> Material provided:
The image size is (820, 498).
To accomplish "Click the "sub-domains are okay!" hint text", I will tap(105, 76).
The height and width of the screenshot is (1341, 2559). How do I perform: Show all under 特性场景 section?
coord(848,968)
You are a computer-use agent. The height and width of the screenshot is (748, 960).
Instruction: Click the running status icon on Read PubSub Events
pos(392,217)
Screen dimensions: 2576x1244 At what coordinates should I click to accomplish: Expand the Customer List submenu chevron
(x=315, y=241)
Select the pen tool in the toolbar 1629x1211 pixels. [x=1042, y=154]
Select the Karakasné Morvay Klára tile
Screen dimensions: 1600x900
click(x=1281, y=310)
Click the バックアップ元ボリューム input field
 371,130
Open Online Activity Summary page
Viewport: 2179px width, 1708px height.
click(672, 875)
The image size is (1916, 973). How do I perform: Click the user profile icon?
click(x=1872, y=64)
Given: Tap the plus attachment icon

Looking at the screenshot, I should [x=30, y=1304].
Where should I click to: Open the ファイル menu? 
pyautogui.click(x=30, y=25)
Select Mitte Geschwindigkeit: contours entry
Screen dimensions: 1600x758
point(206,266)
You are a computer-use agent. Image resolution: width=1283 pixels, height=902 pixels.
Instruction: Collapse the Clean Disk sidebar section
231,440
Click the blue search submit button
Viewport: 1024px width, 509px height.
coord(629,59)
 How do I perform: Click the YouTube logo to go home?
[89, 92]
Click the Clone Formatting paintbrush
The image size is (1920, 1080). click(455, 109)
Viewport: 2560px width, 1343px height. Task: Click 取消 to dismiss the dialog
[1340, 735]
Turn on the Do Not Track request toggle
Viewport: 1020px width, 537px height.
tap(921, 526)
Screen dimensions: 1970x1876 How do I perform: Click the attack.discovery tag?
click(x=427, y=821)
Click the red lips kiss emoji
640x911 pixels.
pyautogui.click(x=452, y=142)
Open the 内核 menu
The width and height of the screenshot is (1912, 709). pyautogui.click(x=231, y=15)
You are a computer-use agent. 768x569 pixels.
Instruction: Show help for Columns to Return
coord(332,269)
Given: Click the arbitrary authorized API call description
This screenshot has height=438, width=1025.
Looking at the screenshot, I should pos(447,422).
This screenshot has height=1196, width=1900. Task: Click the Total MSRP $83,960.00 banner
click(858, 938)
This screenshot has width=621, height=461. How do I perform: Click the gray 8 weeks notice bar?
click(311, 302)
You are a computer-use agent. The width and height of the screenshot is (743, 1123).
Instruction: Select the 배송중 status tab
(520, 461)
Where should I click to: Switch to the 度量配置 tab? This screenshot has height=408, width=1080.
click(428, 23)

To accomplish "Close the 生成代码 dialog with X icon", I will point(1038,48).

> Task to complete:
Reproduce every one of the entries above verbatim, line for line, without altering any character.

> The reply:
The image size is (820, 498).
To accomplish "Click the "sub-domains are okay!" hint text", I will tap(105, 76).
The height and width of the screenshot is (1341, 2559). How do I perform: Show all under 特性场景 section?
coord(848,968)
You are a computer-use agent. The height and width of the screenshot is (748, 960).
Instruction: Click the running status icon on Read PubSub Events
pos(392,217)
Screen dimensions: 2576x1244 At what coordinates should I click to accomplish: Expand the Customer List submenu chevron
(x=315, y=241)
Select the pen tool in the toolbar 1629x1211 pixels. [x=1042, y=154]
Select the Karakasné Morvay Klára tile
Screen dimensions: 1600x900
click(x=1281, y=310)
Click the バックアップ元ボリューム input field
 371,130
Open Online Activity Summary page
Viewport: 2179px width, 1708px height.
click(672, 875)
The image size is (1916, 973). How do I perform: Click the user profile icon?
click(x=1872, y=64)
Given: Tap the plus attachment icon

Looking at the screenshot, I should [x=30, y=1304].
Where should I click to: Open the ファイル menu? 
pyautogui.click(x=30, y=25)
Select Mitte Geschwindigkeit: contours entry
Screen dimensions: 1600x758
point(206,266)
You are a computer-use agent. Image resolution: width=1283 pixels, height=902 pixels.
Instruction: Collapse the Clean Disk sidebar section
231,440
Click the blue search submit button
Viewport: 1024px width, 509px height.
coord(629,59)
 How do I perform: Click the YouTube logo to go home?
[89, 92]
Click the Clone Formatting paintbrush
The image size is (1920, 1080). click(455, 109)
Viewport: 2560px width, 1343px height. Task: Click 取消 to dismiss the dialog
[1340, 735]
Turn on the Do Not Track request toggle
Viewport: 1020px width, 537px height.
tap(921, 526)
Screen dimensions: 1970x1876 How do I perform: Click the attack.discovery tag?
click(x=427, y=821)
Click the red lips kiss emoji
640x911 pixels.
pyautogui.click(x=452, y=142)
Open the 内核 menu
The width and height of the screenshot is (1912, 709). pyautogui.click(x=231, y=15)
You are a computer-use agent. 768x569 pixels.
Instruction: Show help for Columns to Return
coord(332,269)
Given: Click the arbitrary authorized API call description
This screenshot has height=438, width=1025.
Looking at the screenshot, I should pos(447,422).
This screenshot has height=1196, width=1900. Task: Click the Total MSRP $83,960.00 banner
click(858, 938)
This screenshot has width=621, height=461. How do I perform: Click the gray 8 weeks notice bar?
click(311, 302)
You are a computer-use agent. The width and height of the screenshot is (743, 1123).
Instruction: Select the 배송중 status tab
(520, 461)
Where should I click to: Switch to the 度量配置 tab? This screenshot has height=408, width=1080.
click(428, 23)

To accomplish "Close the 生成代码 dialog with X icon", I will point(1038,48).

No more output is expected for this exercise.